De la mixité des achats

Certains commerçants échappent complètement aux assauts du commerce en ligne. Le café où l’on vous sert le meilleur espresso échappe ainsi à la logique technologique. « Si vous avez un café et que vous faites un très bon espresso, le commerce en ligne ne vous sert à rien, illustre M. Legoux. C’est une expérience. On doit être là. »

Léopold Turgeon ne croit pas non plus que le commerce en ligne menace nécessairement les détaillants. « Les consommateurs achètent à la fois en ligne et en magasin », dit-il. « Oui, 47 % des consommateurs disent qu’ils vont acheter en ligne, mais ils achètent un produit » sans y faire la totalité de leurs achats.

Le PDG de la CQCD souligne aussi que de nombreux détaillants ont fait leurs devoirs et offrent maintenant leurs produits en ligne tout en conservant leurs boutiques.

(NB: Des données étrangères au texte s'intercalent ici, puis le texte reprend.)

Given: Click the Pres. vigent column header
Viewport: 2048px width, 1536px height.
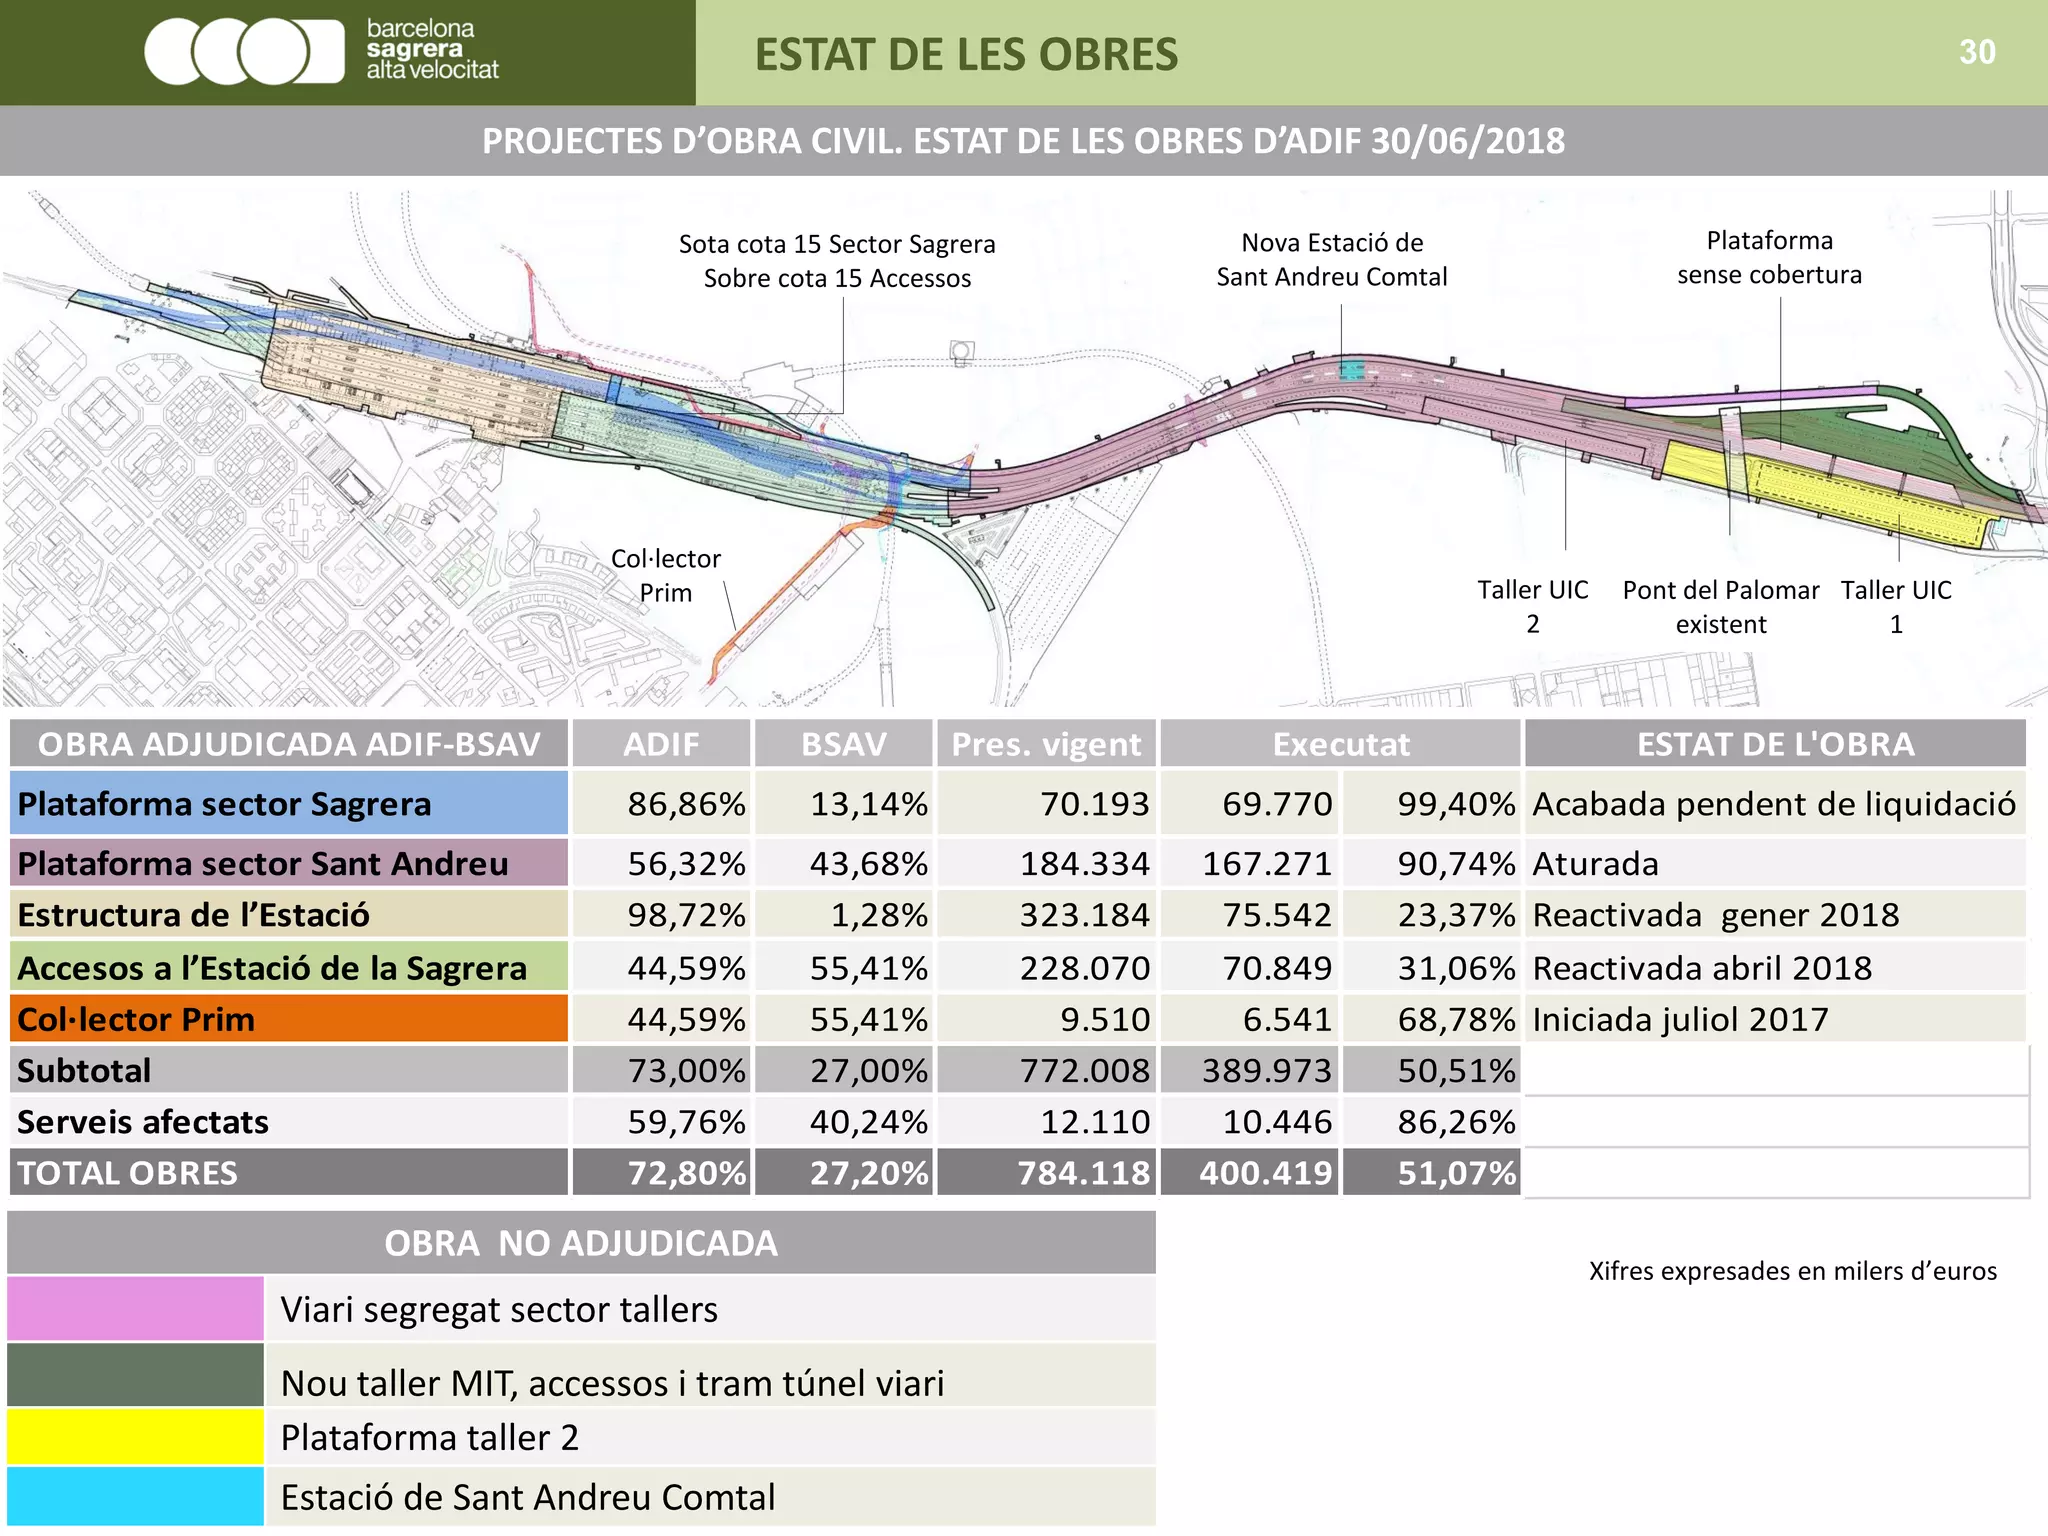Looking at the screenshot, I should point(1046,744).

M. Turgeon déplore toutefois la concurrence de sites étrangers qui échappent à la taxation canadienne. « C’est sûr que ça fragilise nos entreprises d’ici », soutient-il.

M. Turgeon estime que les commerçants doivent s'efforcer d'aller chercher leurs clients « là où ils sont », c’est-à-dire au bout de leur téléphone ou de leur tablette. « Ils sont la vitrine des détaillants », dit-il, précisant que « 82 % des consommateurs magasinent en ligne avant d’effectuer leur achat en magasin ou en ligne ».

« On a un grand coup à donner de ce côté-là, estime M. Turgeon. Il y a eu beaucoup d’amélioration, particulièrement pour les grands détaillants et les intermédiaires, mais pour les plus petits, c’est plus difficile : peu de moyens financiers, peu de moyens en ressources humaines. »

M. Turgeon souligne que les secteurs de l’alimentation et de l’automobile de même que les stations-service – ces trois secteurs représentent 57 % du commerce de détail au Québec – sont peu touchés par les achats sur le web. « Le commerce en ligne n’est pas nécessairement un compétiteur pour le commerce traditionnel. C’est un complément », note-t-il.